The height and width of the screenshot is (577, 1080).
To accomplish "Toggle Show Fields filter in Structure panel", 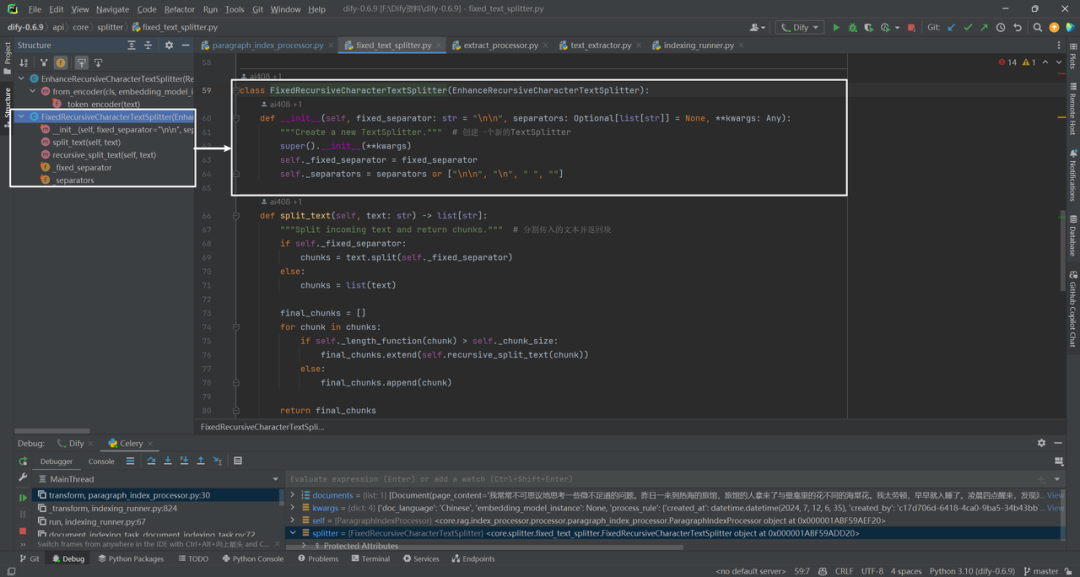I will point(61,63).
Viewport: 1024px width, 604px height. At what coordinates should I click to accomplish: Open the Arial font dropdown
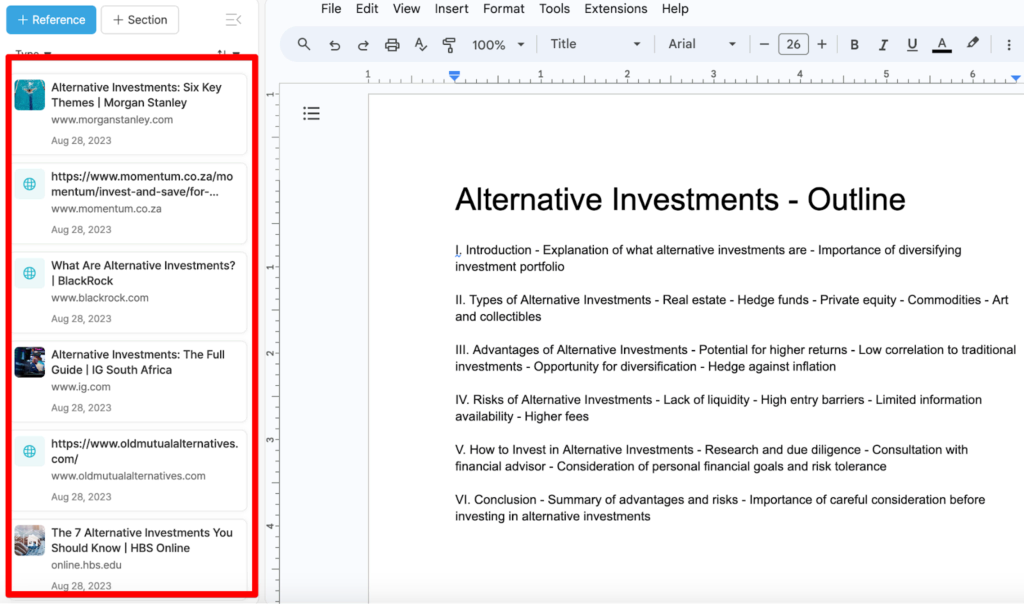tap(702, 45)
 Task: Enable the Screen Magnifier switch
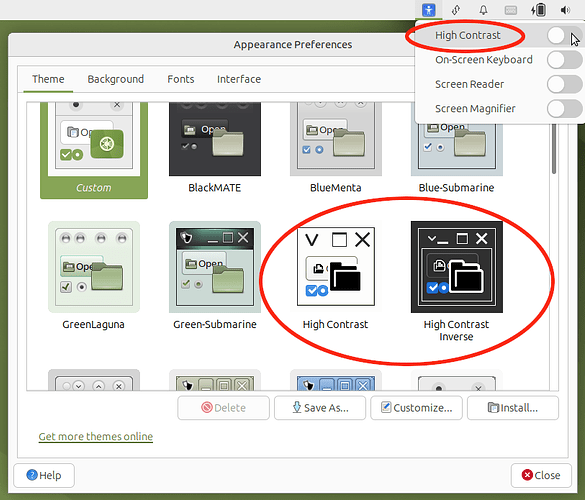tap(564, 109)
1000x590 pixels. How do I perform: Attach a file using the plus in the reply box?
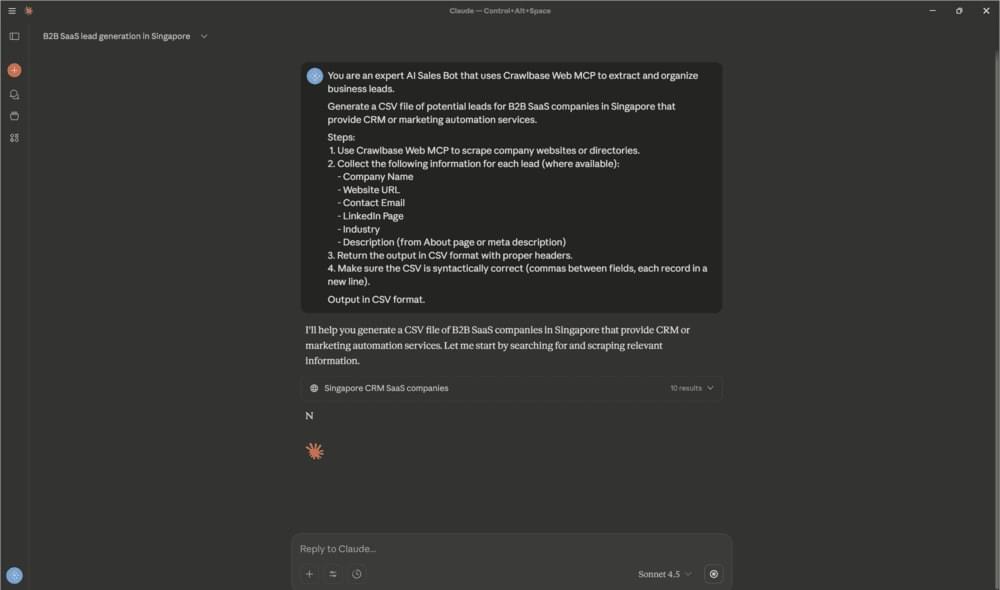click(x=309, y=574)
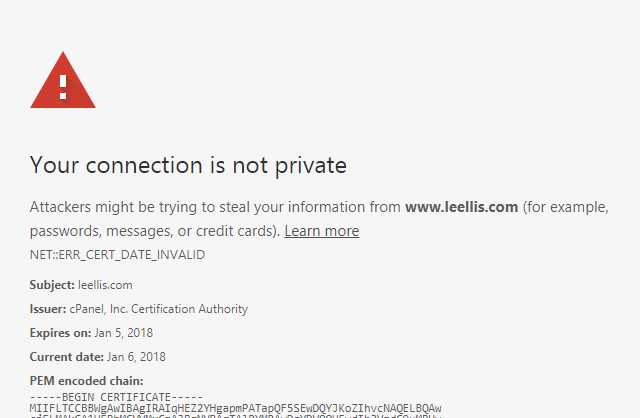
Task: Click the 'Attackers might be trying' warning sentence
Action: pos(319,207)
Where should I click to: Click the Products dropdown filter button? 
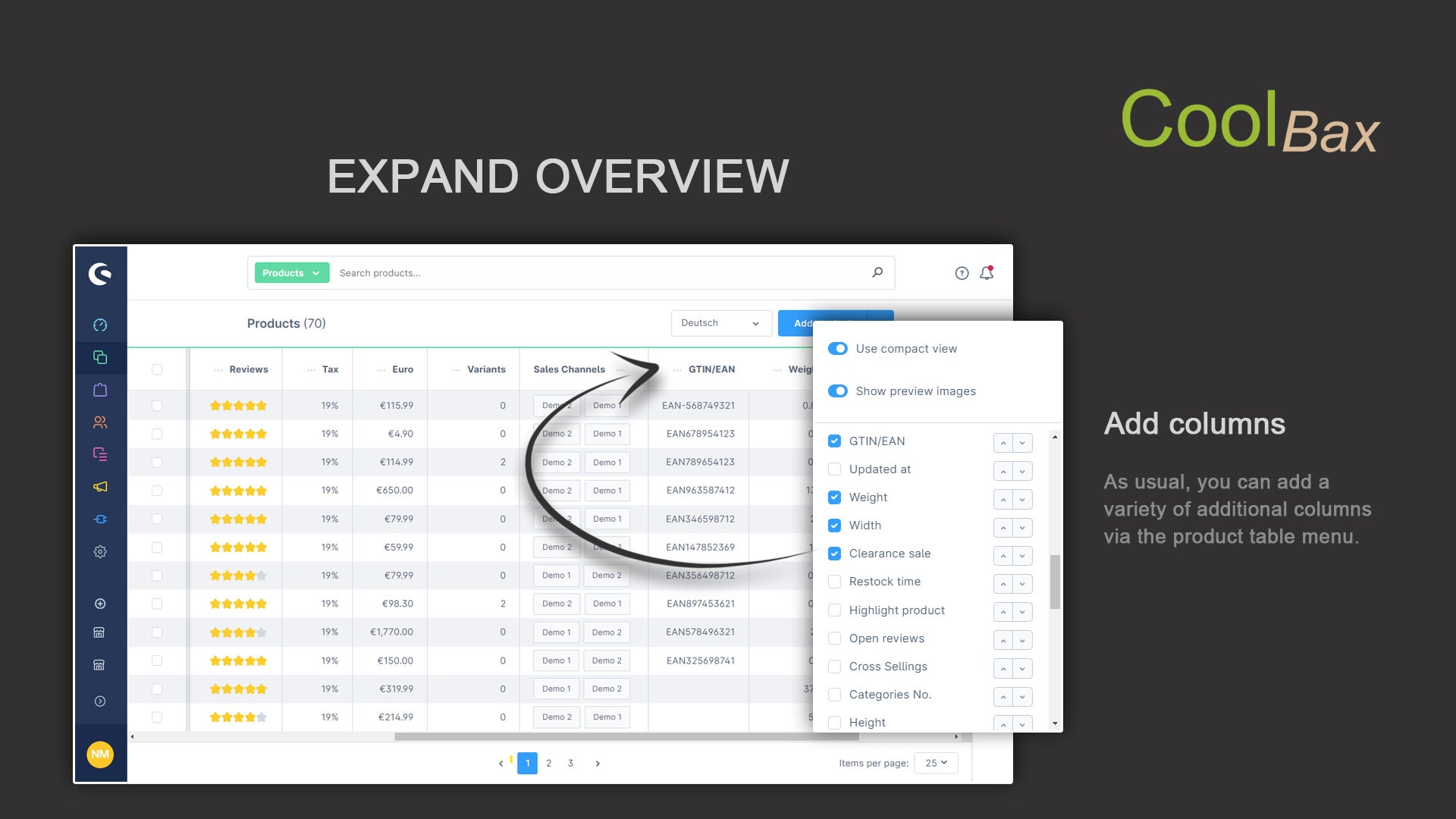[x=290, y=272]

+ + + + + + +

■ Task item: Repeat verbatim the lines from the one with "Where should I" through the end of the listing above. Include both ends, add nothing, and exclude the pictures.

■ Solution below:
Where should I click to: Click the Products dropdown filter button? 
[x=290, y=272]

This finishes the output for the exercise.